■ EXCERPTED TEXT:
____________________
AWS GPU TensorFlow Docker

Based on this TensorFlow Documentation

Setup Nvidia Drivers on AWS EC2 Instance Host

Run these separately (ie. don't copy/paste the whole thing all at once)

sudo add-apt-repository -y ppa:graphics-drivers/ppa

sudo apt-get update

sudo apt-get install -y dkms

sudo apt-get install -y linux-headers-generic

sudo apt-get install -y nvidia-361

echo blacklist nouveau | sudo tee -a /etc/modprobe.d/blacklist-nouveau.conf

echo options nouveau modeset=0 | sudo tee -a /etc/modprobe.d/blacklist-nouveau.conf

sudo update-initramfs -u

sudo apt-get install -y nvidia-modprobe

Setup Docker on AWS EC2 Instance Host

Create either a g2.2xlarge or g2.8xlarge instances

GPU EC2 Instances

Note: Only tested with EC2 Instances configured with Ubuntu 14.04

Ubuntu 14.04

Setup the latest Docker (1.12+)
DO NOT RELY ON THE DEFAULT VERSION PROVIDED BY YOUR OS!

sudo apt-get update
sudo curl -fsSL https://get.docker.com/ | sh
sudo curl -fsSL https://get.docker.com/gpg | sudo apt-key add -

Setup Nvidia Docker on AWS EC2 Instance Host

wget https://github.com/NVIDIA/nvidia-docker/releases/download/v1.0.0-rc.3/nvidia-docker_1.0.0.rc.3-1_amd64.deb
sudo dpkg -i nvidia-docker_1.0.0.rc.3-1_amd64.deb
sudo rm nvidia-docker_1.0.0.rc.3-1_amd64.deb

Download Docker Image

sudo docker pull gcr.io/tensorflow/tensorflow:0.10.0-gpu

Start TensorFlow-GPU Docker Container

Start the Docker Container with a Jupyter/iPython notebook
Note: This Docker image is from DockerHub based on this Dockerfile

sudo nvidia-docker run -itd --name=tensorflow-gpu -p 8754:8888 -p 6006:6006 gcr.io/tensorflow/tensorflow:0.10.0-gpu

Shell into TensorFlow-GPU Docker Container and Verify Successful Startup

sudo nvidia-docker exec -it tensorflow-gpu bash

nvidia-smi

g2.2xlarge EC2 Instance (1 Nvidia K520 GPU)
____________________
■ Collected data:
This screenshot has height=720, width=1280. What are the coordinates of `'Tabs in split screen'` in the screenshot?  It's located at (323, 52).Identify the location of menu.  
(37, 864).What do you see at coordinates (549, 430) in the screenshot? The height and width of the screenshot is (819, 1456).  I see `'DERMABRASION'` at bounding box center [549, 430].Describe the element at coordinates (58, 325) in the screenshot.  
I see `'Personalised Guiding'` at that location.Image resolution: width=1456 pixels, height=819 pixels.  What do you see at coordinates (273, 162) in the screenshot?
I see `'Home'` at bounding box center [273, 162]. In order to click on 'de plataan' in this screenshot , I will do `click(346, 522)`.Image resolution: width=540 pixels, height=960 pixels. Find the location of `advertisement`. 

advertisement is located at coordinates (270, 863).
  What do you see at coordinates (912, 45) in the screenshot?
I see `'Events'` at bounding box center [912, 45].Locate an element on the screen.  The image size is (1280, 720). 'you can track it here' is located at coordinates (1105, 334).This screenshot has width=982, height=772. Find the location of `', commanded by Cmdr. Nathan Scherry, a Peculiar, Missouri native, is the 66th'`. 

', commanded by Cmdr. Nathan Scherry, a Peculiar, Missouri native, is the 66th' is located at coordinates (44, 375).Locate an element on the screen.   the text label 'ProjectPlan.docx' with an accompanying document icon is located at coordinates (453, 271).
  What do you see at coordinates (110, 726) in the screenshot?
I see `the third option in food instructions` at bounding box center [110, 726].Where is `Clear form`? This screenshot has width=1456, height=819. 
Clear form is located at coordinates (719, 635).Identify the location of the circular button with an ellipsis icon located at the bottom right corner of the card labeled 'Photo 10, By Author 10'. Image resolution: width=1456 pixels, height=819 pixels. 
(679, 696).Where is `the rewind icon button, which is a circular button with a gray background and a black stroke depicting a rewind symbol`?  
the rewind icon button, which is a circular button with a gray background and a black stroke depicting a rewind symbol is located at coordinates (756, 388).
____________________
■ PROBLEM SET:
A – Answer these questions about the AWS GPU TensorFlow Docker guide:
(i) Which Ubuntu version were the EC2 instances tested with?
(ii) What minimum Docker version does the guide say to set up?
(iii) Which host port is mapped to container port 8888 when the container is started?
B – Reproduce the stretch of the AWS GPU TensorFlow Docker guide from "sudo apt-get install -y nvidia-modprobe" through "latest Docker (1.12+)".
C – Continue the AWS GPU TensorFlow Docker guide from the point where it stops.

■ WRITTEN ANSWERS:
A –
(i) Ubuntu 14.04
(ii) Docker 1.12+
(iii) 8754

B –
sudo apt-get install -y nvidia-modprobe

Setup Docker on AWS EC2 Instance Host

Create either a g2.2xlarge or g2.8xlarge instances

GPU EC2 Instances

Note: Only tested with EC2 Instances configured with Ubuntu 14.04

Ubuntu 14.04

Setup the latest Docker (1.12+)

C –
AWS GPU Nvidia Docker

g2.8xlarge EC2 Instance (4 Nvidia K520 GPUs)

AWS 4 GPU Nvidia Docker

ps -aef | grep jupyter

### EXPECTED OUTPUT ###
...
root         1     0  0 13:40 ?        00:00:00 bash /run_jupyter.sh
root         7     1  0 13:40 ?        00:00:01 /usr/bin/python /usr/local/bin/jupyter-notebook
root        13     7 47 13:46 ?        00:00:29 /usr/bin/python -m ipykernel -f /root/.local/share/jupyter/runtime/kernel-c6494c82-7072-43b4-8ab2-7f5110d6b767.json
...

Verify TensorBoard Setup

Note: Ignore the ERROR about logdir, for now

tensorboard

### EXPECTED OUTPUT ###
...
I tensorflow/stream_executor/dso_loader.cc:108] successfully opened CUDA library libcublas.so locally
I tensorflow/stream_executor/dso_loader.cc:108] successfully opened CUDA library libcudnn.so locally
I tensorflow/stream_executor/dso_loader.cc:108] successfully opened CUDA library libcufft.so locally
I tensorflow/stream_executor/dso_loader.cc:108] successfully opened CUDA library libcuda.so.1 locally
I tensorflow/stream_executor/dso_loader.cc:108] successfully opened CUDA library libcurand.so locally
ERROR:tensorflow:A logdir must be specified. Run `tensorboard --help` for details and examples.
A logdir must be specified. Run `tensorboard --help` for details and examples.

(Multiple GPUs Only) Test Multi-GPU TensorFlow Training Example

The following is an example of muilt-gpu, data-parallel training across GPU's on a single host

Multi-GPU Training

Step 1: CPU transfers model to each GPU

Step 2: CPU synchronizes and waits for all GPUs to process batch

Step 3: CPU copies all training results (gradients) back from GPU

Step 4: CPU builds new model from average of gradients from all GPUs

Step 5: Repeat Step 1 until stop condition is reached (ie. --max_steps=1000)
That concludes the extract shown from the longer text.